Dolayısıyla PDK’nin bugün yakın hedef olarak önüne koyduğu, sahiplendiği bağımsızlık fikri ne kadar haklı ve doğruysa, dün ihanetle suçlanmasına neden olan otonom Kürdistan talebi de o günün koşullarında o kadar doğruydu.
Çünkü bugün ufukta görünen bağımsız Kürdistan hedefi, dünün koşullarında uzak ya da gerçekçi olmayan bir hayalden ibaretti.
Uzak olan bir hedefe varmak, zor olmakla birlikte, oluşturduğu yük te uzak ve uzak olduğu için de bir ağırlık oluşturmazdı.
Ancak yakınlaşan, kaçınılmaz bir hedef haline gelen, iç ve dış şartların sonucu kendisini dayatan bir yükü omuzlamak ve taşıyıp hedefe varmak da güç ve kuvvet ister.

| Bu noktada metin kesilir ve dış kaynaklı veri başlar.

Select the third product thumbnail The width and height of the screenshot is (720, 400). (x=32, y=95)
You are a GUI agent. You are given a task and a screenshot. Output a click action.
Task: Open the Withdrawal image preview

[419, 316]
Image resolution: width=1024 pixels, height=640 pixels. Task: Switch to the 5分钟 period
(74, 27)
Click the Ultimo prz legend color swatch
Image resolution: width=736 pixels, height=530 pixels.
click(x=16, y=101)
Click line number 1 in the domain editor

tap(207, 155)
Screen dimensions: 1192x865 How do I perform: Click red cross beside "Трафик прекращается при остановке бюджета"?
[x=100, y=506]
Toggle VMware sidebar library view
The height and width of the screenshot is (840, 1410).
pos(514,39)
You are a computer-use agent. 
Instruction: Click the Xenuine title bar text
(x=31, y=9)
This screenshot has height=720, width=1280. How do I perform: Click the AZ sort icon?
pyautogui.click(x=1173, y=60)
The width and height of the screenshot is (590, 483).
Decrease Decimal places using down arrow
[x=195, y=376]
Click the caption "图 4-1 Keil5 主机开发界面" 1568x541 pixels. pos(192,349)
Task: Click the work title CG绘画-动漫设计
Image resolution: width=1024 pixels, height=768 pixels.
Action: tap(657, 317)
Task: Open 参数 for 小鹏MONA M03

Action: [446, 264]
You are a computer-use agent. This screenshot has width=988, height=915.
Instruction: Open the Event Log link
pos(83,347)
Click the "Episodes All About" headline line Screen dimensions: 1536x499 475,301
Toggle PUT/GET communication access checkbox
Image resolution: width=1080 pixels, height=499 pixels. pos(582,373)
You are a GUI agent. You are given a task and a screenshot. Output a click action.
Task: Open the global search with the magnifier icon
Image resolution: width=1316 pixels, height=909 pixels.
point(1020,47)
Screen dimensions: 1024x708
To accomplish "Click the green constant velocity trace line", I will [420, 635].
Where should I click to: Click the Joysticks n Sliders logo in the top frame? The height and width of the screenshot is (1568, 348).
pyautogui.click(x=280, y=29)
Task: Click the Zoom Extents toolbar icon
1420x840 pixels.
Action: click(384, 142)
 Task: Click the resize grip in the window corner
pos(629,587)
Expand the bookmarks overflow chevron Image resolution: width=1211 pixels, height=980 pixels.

Bu nedenle başta Kürt Bölgesel Yönetimi’nin Başkanı Mesud Barzani ve onun gibi düşünen Kürtlerin omuzlarındaki yük, dünden daha ağırdır.
Bu yükün hafifletilmesi ve ufukta görünen Bağımsız Kürdistan’ın gerçeğe dönüşmesi için tüm Kürtlere ciddi görevler düşmekte ve onlara ağır sorumluluklar yüklemektedir.
Bu yükün altından kalkmak ve bu sorumluluğu yerine getirmenin yolu da:
„Barzani Kürtleri oyalıyor.“
„Barzani de bağımsızlığı siyasi bir kart olarak kullanıyor.“
„Barzani her gün yeni bir gerekçe ile bağımsızlığı erteliyor“ türünden suçlamalarla hareket etmek değildir. Aksine bağımsızlık karşıtı olan Kürtlerin bu konuda ikna edilmeleri için çaba sarf edilmeli ve kararan ufukları aydınlatılmalı.
Bu yapıldığı takdirde, ufukta görünen Kürdistan bir bütün olarak Kürt halkının ortak bir talebi haline gelir ki, bunu da, ne bir dış ne de bir iç gücün bu süreci ertelemesine ya da engel olmasına gücü yetecektir.
Ancak üzülerek belirtmek gerekir ki, ulusal kimliklerini ölümcül kılan kimi Kürtler tam da kendilerinden beklendiği gibi hareket ediyor, bağımsızlığa karşı olan Kürtlerin ruh hallerini sorgulayacaklarına, bağımsızlığı isteyenlerin niyetlerini sorgulamakla, kendi ölümcül kimliklerine gerekçeler bulmaya çalışıyorlar.
Bu yöndeki tutum ve davranışları, başta belirttiğim gibi, bağımsız bir Kürdistan’ı hedefleyen Kürtlerin omuzladıkları yükü daha da ağırlaştırıyor, ufukta görünen Kürdistan’ın biran önce elle tutulur hale gelmesinin gecikmesine neden oluyor.